Work task =
Search the entries for the word "filter" and copy each line that has it.

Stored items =
────────

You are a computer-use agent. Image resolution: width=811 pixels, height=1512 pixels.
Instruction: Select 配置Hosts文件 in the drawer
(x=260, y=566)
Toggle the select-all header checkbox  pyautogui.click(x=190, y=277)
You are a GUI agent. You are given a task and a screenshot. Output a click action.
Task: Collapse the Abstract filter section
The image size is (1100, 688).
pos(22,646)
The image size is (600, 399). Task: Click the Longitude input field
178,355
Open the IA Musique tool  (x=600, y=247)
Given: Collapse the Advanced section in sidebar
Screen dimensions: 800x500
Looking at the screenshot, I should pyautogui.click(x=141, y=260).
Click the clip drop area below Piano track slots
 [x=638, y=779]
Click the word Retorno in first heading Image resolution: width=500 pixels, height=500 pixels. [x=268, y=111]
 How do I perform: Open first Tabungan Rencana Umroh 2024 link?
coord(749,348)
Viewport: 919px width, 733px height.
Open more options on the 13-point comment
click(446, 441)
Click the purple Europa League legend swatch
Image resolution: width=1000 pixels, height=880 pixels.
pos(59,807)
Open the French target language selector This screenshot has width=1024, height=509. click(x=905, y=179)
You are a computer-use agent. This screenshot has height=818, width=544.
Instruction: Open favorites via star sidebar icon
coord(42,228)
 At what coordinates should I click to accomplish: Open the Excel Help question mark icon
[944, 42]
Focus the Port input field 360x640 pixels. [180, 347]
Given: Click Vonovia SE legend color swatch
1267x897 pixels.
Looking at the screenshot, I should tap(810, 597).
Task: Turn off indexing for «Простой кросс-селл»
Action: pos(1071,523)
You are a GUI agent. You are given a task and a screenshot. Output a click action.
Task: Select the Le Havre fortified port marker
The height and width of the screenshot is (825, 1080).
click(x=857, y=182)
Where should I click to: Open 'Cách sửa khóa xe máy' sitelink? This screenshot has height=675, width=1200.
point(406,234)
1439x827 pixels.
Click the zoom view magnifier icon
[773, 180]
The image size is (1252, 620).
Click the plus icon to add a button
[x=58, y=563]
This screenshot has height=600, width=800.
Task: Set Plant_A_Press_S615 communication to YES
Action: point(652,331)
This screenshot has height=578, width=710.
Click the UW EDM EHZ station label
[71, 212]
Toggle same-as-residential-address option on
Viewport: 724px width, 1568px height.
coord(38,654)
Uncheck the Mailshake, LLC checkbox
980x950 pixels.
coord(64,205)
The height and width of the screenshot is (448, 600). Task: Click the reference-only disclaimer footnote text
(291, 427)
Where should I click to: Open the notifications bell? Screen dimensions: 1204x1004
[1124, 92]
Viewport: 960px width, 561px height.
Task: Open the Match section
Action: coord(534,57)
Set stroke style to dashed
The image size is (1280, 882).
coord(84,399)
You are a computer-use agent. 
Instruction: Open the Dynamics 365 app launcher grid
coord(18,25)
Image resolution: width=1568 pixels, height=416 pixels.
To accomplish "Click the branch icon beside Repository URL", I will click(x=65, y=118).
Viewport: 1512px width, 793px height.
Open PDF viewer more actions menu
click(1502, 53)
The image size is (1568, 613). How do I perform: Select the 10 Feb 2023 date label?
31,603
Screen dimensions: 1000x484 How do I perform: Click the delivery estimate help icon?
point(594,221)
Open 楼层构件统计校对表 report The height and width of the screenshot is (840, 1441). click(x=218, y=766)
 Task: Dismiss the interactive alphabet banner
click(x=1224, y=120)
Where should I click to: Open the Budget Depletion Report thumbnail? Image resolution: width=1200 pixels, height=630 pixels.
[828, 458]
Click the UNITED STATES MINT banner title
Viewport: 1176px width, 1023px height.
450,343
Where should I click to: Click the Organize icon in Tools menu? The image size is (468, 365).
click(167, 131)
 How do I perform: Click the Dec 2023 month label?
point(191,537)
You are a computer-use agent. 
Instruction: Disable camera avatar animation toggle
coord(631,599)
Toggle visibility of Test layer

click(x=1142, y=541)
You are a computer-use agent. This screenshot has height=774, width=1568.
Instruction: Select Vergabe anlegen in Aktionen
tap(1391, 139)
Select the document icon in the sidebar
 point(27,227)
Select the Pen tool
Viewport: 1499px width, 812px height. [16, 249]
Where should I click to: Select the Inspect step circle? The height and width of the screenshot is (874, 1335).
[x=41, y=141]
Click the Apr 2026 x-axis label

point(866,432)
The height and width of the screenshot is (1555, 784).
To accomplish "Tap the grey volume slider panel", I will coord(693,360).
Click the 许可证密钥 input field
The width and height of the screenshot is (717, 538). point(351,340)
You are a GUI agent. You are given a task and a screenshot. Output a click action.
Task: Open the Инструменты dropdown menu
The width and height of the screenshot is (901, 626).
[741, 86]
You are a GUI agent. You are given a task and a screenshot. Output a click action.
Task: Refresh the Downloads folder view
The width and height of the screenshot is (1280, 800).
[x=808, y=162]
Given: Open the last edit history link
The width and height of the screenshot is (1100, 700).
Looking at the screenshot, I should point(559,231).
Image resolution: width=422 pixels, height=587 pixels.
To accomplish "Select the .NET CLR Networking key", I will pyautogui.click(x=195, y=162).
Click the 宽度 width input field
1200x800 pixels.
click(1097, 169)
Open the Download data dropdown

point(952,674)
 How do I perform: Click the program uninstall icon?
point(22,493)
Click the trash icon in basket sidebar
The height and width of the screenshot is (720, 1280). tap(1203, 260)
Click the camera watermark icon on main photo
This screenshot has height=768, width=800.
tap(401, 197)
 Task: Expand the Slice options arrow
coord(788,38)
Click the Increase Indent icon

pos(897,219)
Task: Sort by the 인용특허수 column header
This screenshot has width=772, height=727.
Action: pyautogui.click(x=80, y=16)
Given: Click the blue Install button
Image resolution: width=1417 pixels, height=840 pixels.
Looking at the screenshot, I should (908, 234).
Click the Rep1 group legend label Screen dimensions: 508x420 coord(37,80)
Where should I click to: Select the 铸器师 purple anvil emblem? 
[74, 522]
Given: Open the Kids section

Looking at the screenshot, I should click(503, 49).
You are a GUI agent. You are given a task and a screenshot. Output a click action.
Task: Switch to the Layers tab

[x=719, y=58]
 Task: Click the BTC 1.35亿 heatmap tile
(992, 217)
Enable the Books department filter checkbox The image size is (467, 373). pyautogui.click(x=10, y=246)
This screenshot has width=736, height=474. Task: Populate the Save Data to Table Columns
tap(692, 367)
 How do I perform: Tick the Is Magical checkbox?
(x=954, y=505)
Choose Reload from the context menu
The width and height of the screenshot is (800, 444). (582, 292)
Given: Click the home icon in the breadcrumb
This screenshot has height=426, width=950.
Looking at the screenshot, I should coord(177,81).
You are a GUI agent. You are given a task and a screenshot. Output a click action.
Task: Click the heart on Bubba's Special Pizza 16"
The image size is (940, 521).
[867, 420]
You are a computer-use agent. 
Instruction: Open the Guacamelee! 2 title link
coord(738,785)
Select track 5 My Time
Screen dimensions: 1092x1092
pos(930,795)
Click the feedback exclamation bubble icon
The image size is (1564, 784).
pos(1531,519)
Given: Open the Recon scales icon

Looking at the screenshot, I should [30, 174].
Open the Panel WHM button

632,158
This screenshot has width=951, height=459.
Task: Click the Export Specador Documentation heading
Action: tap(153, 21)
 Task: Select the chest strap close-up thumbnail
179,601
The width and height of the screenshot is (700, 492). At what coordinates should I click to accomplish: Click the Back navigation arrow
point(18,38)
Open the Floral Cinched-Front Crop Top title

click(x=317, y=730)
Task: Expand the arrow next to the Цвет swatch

────────

Problem solution =
Task: Collapse the Abstract filter section
Enable the Books department filter checkbox The image size is (467, 373). pyautogui.click(x=10, y=246)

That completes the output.